Um Mitternacht gibt es Champagner. Der J. bekommt ein Geschenk von mir. Ich singe so laut und schön wie ich kann ein Geburtstagslied speziell für den J., wir stoßen an, und dann öffnet der J. das Päckchen. Es enthält keine Keramik. Es enthält keine Heimtextilien. Es enthält eine Flasche Molton Brown Duschgel, eine Parfumprobe und - oh Unfassbarkeit des menschlichen Geistes - ein kleines, grünes, steinernes Ei.

Journal :: 25.02.2011

Bis so circa 2005, bilde ich mir ein, konnte man in Berlin meistens ohne Reservierung überall hingehen. In den letzten Jahren ist das schwierig geworden, meistens reserviere ich spätestens mittags für abends, und so sind der J. und ich kein bißchen überrascht, dass es in der fleischerei ohne Reservierung keinen Tisch mehr für uns gibt.

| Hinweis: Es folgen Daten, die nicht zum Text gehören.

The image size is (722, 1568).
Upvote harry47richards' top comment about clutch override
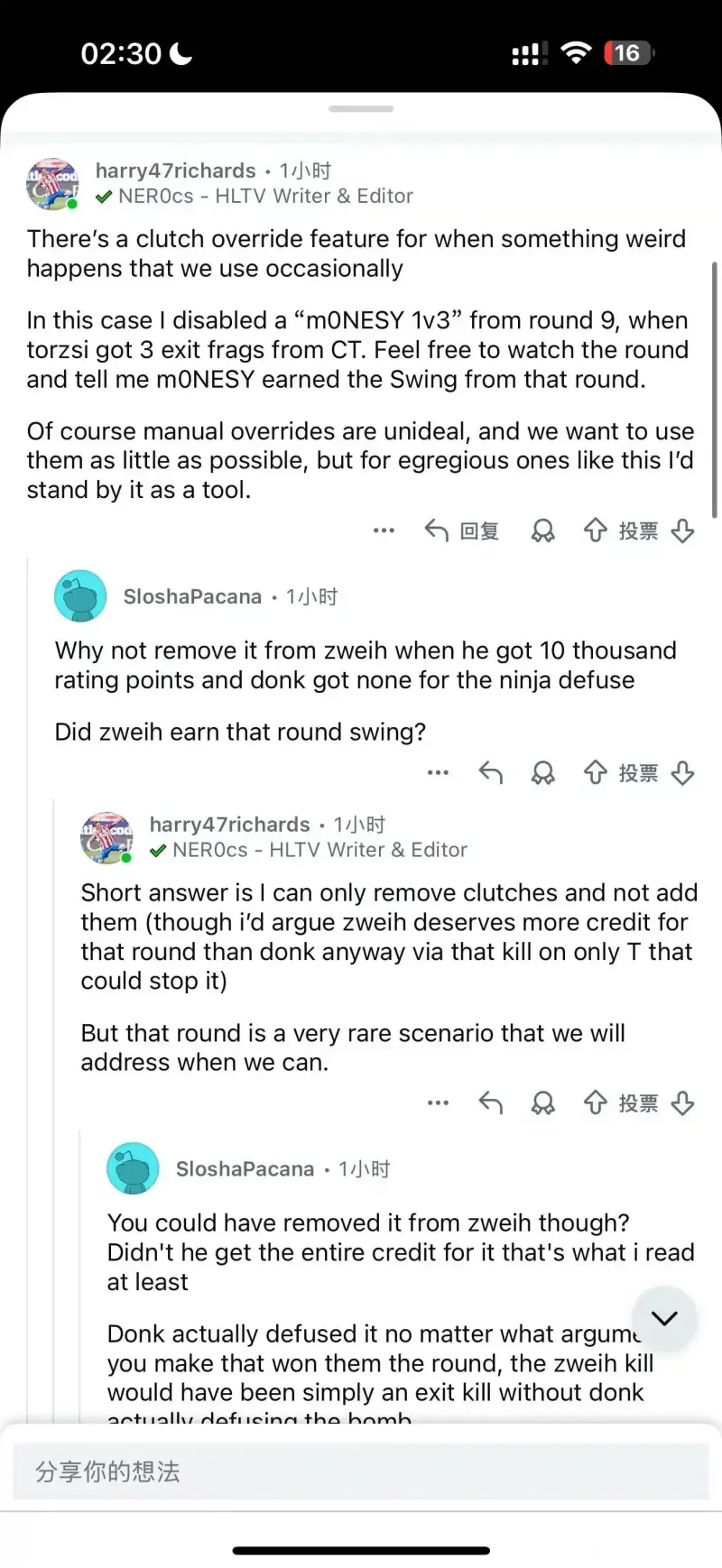tap(595, 530)
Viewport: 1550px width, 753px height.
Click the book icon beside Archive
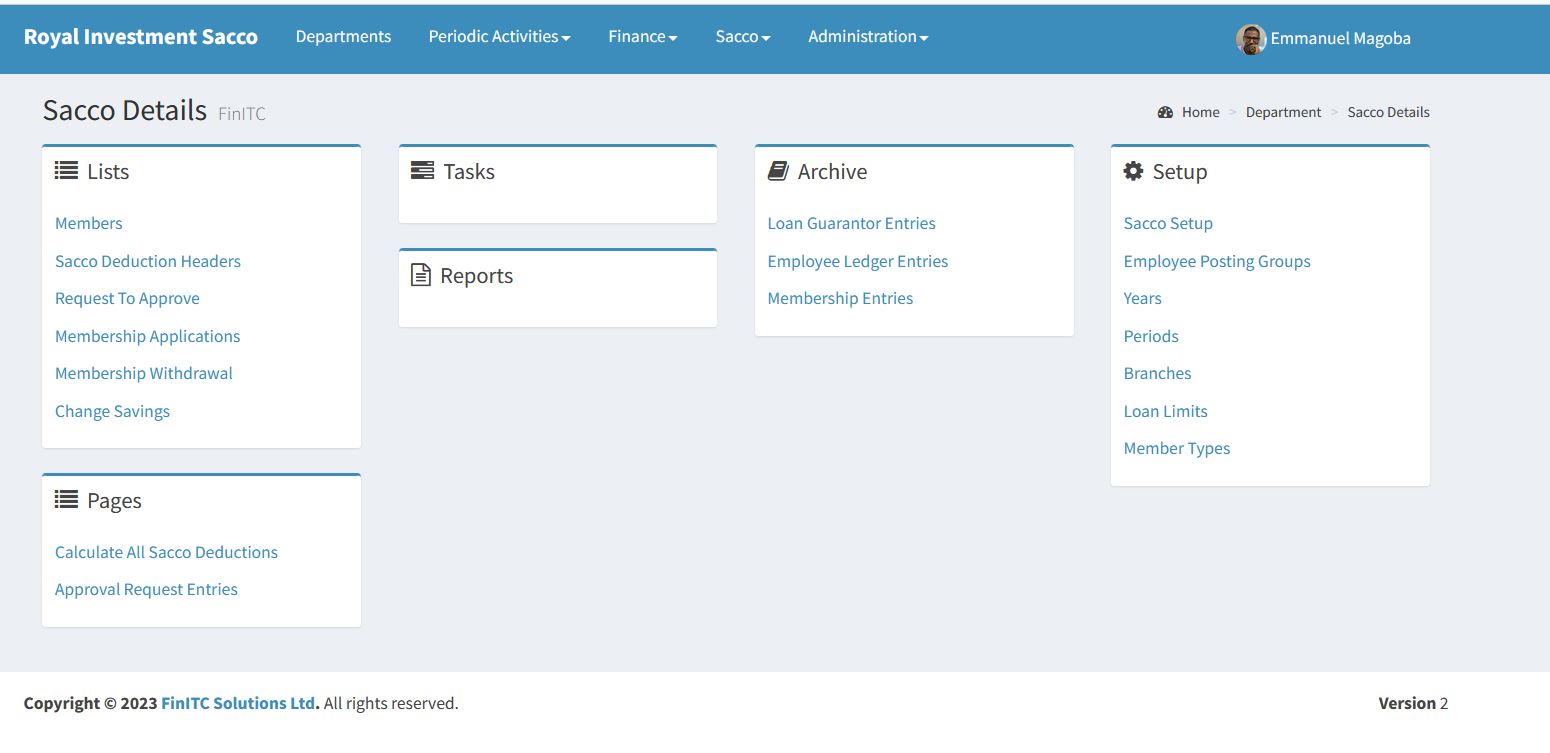pyautogui.click(x=778, y=171)
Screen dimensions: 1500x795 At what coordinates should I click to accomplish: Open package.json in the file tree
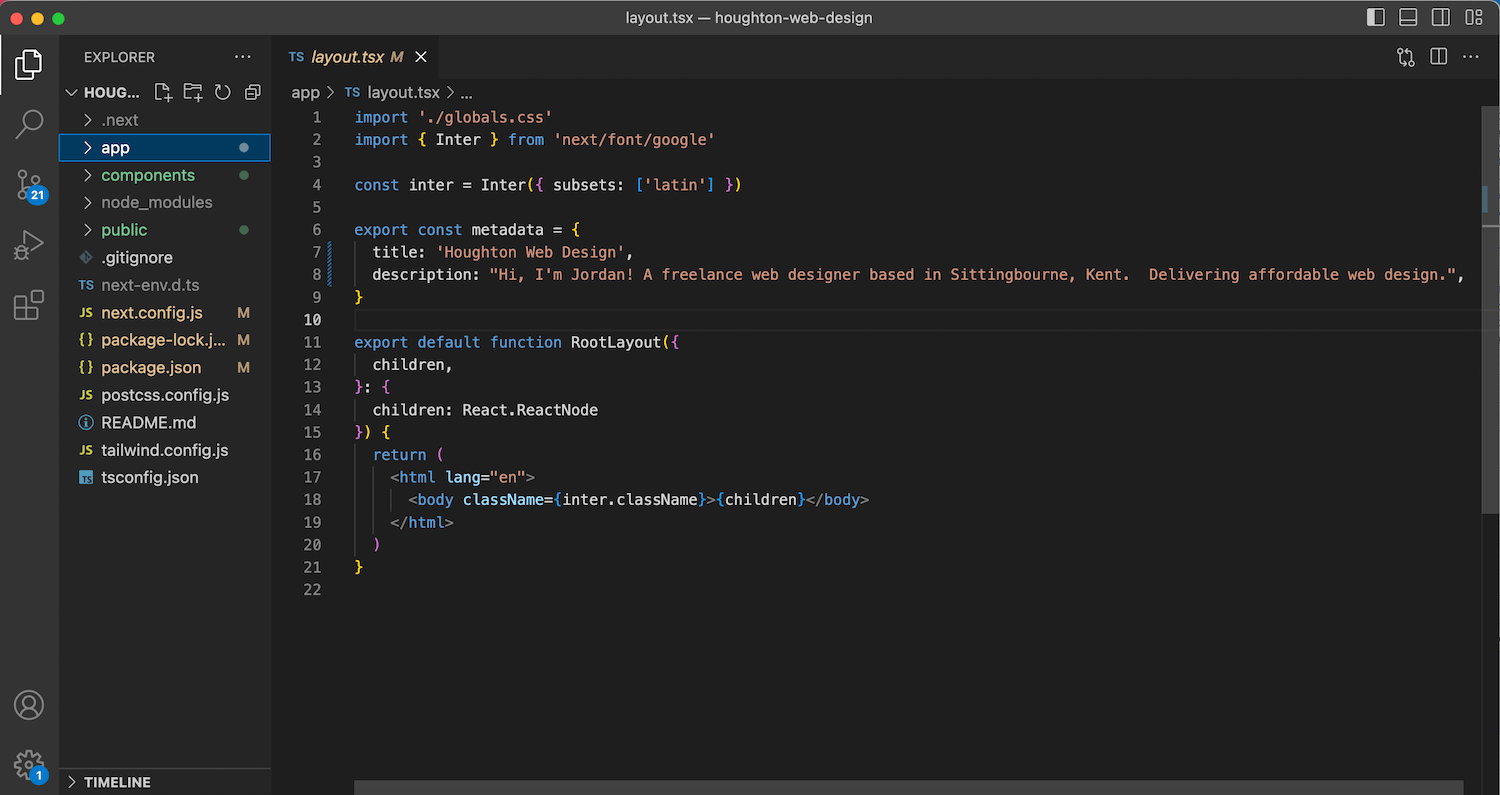[151, 368]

Ins Pappa e Ciccia könnten wir gehen. Ins femmina morta, schlage ich alternativ vor, aber schnell muss es gehen, schnell, schnell, schnell, denn es ist so elend kalt heute nacht, dass ich auf keinen Fall lange zu Fuß irgendwo hin laufen will. Ich komme direkt aus dem Büro: Ich habe nicht so richtig viel an.

Am Ende ist es dann das Filetstück. Gerade in dem Moment, in dem wir fragen, wird ein Tisch frei. Wir nehmen den Wurstteller aus der Vitrine wie immer. Ich trinke Wasser, weil es gestern ein Glas Wein zu viel gewesen ist. Ich nehme das grandiose Filet von Donald Russell, medium rare, einen gemischten, letztlich unspektakulären Salat und eine Art aufgeschäumte Hollandaise, die an sich ganz gut ist, aber etwas zu butterig für das Fleisch. Ich vermisse ein bißchen das Risotto, das sie hier sonst immer hatten.

In meinem Kopf läuft der Tag immer weiter. Das Klima. Das Berlinklima. Das Weltklima. Die Klimakatastrophe. Ein Stück Klimawandel, fällt mir dazu ein, liegt vor mir halbgegessen auf dem Teller. "Kühe sind Klimakiller."; gebe ich mit einem Hauch schlechten Gewissens zu Protokoll, und der J. nickt schuldbewusst über seinem Entrecote vom pommerschen Rind. Könnte man bei der netten Kellnerin den Treibhauseffekt der verzehrten Kuh kompensieren, mit Freuden bestellte ich statt eines Kaffees einen Ablass, aber so laufe ich nicht allzu spät mit dem J. die Danziger heim, zufrieden mit mir, mit der Kuh, und nur das Weltklima ist so ein Punkt, den ich heute nacht nur ungern bedenke.

(In der fleischerei wäre das aber auch nicht anders gewesen.)

Samstag, 26. Februar 2011

Journal :: 24.02.2011

Die ganze Welt spricht über nichts anderes als das erschlichene Doktorat des Verteidigungsministers, und von den Ministerialbeamten beim Mittagessen in Mitte über die beiden Ingenieure nachmittags bei einem beruflichen Termin bis hin zu den anderen Anwälten im Büro und dem ehemaligen Kollegen abends im Dave Lambardo am Zionskirchplatz ist man sich komplett einig: Das ist das unrelativiert Letzte auf Erden. Welche angeblich unterstützenden 87% der Bevölkerung die Bildzeitung gefragt haben will - wir waren nicht dabei. Diese 87% - so ist man sich einig - hat die Bild vermutlich erfunden.

Am meisten enttäuscht sind alle über Merkel. Wie man denn könne. Was denn das soll. Wenn man sich irgendwann fragen wird, wie die CDU aufgehört haben wird, eine bürgerliche Partei zu sein, dann wird man wohl bei ihrem Statement landen, sie habe keinen wissenschaftlichen Assistenten berufen, und auch wenn niemand von uns die SPD wählen wird, die Leute wie uns als Latte Macchiato-Trinker verleumdet, als sei das irgendwie ehrenrührig, verliert die CDU in diesen Tagen nach und nach an Rückhalt bei Leuten, die sich immer für bürgerlich-konservative Wähler gehalten haben. Man legt, das hätte man nicht deutlicher sagen können, keinen Wert auf Leute wie uns mit unseren Vorstellungen davon, was richtig ist und was falsch.